══ Exercise materials
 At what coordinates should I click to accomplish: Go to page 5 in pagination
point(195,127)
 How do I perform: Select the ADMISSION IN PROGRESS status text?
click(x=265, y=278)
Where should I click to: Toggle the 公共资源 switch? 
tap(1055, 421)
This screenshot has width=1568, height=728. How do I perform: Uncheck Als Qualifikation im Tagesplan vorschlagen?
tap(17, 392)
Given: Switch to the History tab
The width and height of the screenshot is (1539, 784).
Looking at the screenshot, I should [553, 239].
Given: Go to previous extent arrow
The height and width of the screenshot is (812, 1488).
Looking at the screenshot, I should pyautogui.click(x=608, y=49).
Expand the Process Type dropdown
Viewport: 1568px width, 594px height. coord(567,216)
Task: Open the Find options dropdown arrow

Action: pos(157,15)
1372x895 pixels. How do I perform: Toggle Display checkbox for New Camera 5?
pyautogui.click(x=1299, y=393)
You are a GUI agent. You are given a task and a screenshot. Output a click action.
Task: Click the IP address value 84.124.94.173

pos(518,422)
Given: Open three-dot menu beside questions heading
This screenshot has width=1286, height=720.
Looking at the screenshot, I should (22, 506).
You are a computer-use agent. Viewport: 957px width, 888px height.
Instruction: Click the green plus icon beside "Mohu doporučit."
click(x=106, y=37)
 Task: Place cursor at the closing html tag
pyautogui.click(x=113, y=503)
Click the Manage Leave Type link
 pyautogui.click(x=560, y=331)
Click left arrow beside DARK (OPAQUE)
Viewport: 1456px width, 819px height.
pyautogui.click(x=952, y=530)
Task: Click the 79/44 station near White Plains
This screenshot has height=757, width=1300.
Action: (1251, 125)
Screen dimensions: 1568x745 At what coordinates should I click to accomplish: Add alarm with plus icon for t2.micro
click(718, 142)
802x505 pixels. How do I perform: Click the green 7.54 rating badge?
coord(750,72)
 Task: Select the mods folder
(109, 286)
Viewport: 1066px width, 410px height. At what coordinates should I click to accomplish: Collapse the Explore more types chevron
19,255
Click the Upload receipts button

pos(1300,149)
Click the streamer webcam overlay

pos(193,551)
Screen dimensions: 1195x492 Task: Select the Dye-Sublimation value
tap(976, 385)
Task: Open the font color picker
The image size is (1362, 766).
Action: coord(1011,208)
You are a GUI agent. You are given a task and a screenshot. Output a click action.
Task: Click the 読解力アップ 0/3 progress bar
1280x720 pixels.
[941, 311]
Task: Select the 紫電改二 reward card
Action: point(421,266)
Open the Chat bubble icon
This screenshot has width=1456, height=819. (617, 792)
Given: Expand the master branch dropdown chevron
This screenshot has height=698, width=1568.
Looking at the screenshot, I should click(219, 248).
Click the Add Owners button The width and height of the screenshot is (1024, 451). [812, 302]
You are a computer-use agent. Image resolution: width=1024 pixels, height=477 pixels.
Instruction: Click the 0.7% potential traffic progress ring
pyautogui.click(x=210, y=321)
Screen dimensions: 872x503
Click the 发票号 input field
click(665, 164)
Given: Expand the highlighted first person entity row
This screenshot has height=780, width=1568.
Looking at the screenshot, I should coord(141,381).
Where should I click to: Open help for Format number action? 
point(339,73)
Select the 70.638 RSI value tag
════
Aim of the task -
Could you copy the listing above line for line, with no change to any character?

Correct output -
 At what coordinates should I click to accomplish: Go to page 5 in pagination
point(195,127)
 How do I perform: Select the ADMISSION IN PROGRESS status text?
click(x=265, y=278)
Where should I click to: Toggle the 公共资源 switch? 
tap(1055, 421)
This screenshot has width=1568, height=728. How do I perform: Uncheck Als Qualifikation im Tagesplan vorschlagen?
tap(17, 392)
Given: Switch to the History tab
The width and height of the screenshot is (1539, 784).
Looking at the screenshot, I should [553, 239].
Given: Go to previous extent arrow
The height and width of the screenshot is (812, 1488).
Looking at the screenshot, I should pyautogui.click(x=608, y=49).
Expand the Process Type dropdown
Viewport: 1568px width, 594px height. coord(567,216)
Task: Open the Find options dropdown arrow

Action: pos(157,15)
1372x895 pixels. How do I perform: Toggle Display checkbox for New Camera 5?
pyautogui.click(x=1299, y=393)
You are a GUI agent. You are given a task and a screenshot. Output a click action.
Task: Click the IP address value 84.124.94.173

pos(518,422)
Given: Open three-dot menu beside questions heading
This screenshot has width=1286, height=720.
Looking at the screenshot, I should (22, 506).
You are a computer-use agent. Viewport: 957px width, 888px height.
Instruction: Click the green plus icon beside "Mohu doporučit."
click(x=106, y=37)
 Task: Place cursor at the closing html tag
pyautogui.click(x=113, y=503)
Click the Manage Leave Type link
 pyautogui.click(x=560, y=331)
Click left arrow beside DARK (OPAQUE)
Viewport: 1456px width, 819px height.
pyautogui.click(x=952, y=530)
Task: Click the 79/44 station near White Plains
This screenshot has height=757, width=1300.
Action: (1251, 125)
Screen dimensions: 1568x745 At what coordinates should I click to accomplish: Add alarm with plus icon for t2.micro
click(718, 142)
802x505 pixels. How do I perform: Click the green 7.54 rating badge?
coord(750,72)
 Task: Select the mods folder
(109, 286)
Viewport: 1066px width, 410px height. At what coordinates should I click to accomplish: Collapse the Explore more types chevron
19,255
Click the Upload receipts button

pos(1300,149)
Click the streamer webcam overlay

pos(193,551)
Screen dimensions: 1195x492 Task: Select the Dye-Sublimation value
tap(976, 385)
Task: Open the font color picker
The image size is (1362, 766).
Action: coord(1011,208)
You are a GUI agent. You are given a task and a screenshot. Output a click action.
Task: Click the 読解力アップ 0/3 progress bar
1280x720 pixels.
[941, 311]
Task: Select the 紫電改二 reward card
Action: point(421,266)
Open the Chat bubble icon
This screenshot has width=1456, height=819. (617, 792)
Given: Expand the master branch dropdown chevron
This screenshot has height=698, width=1568.
Looking at the screenshot, I should click(219, 248).
Click the Add Owners button The width and height of the screenshot is (1024, 451). [812, 302]
You are a computer-use agent. Image resolution: width=1024 pixels, height=477 pixels.
Instruction: Click the 0.7% potential traffic progress ring
pyautogui.click(x=210, y=321)
Screen dimensions: 872x503
Click the 发票号 input field
click(665, 164)
Given: Expand the highlighted first person entity row
This screenshot has height=780, width=1568.
Looking at the screenshot, I should coord(141,381).
Where should I click to: Open help for Format number action? 
point(339,73)
Select the 70.638 RSI value tag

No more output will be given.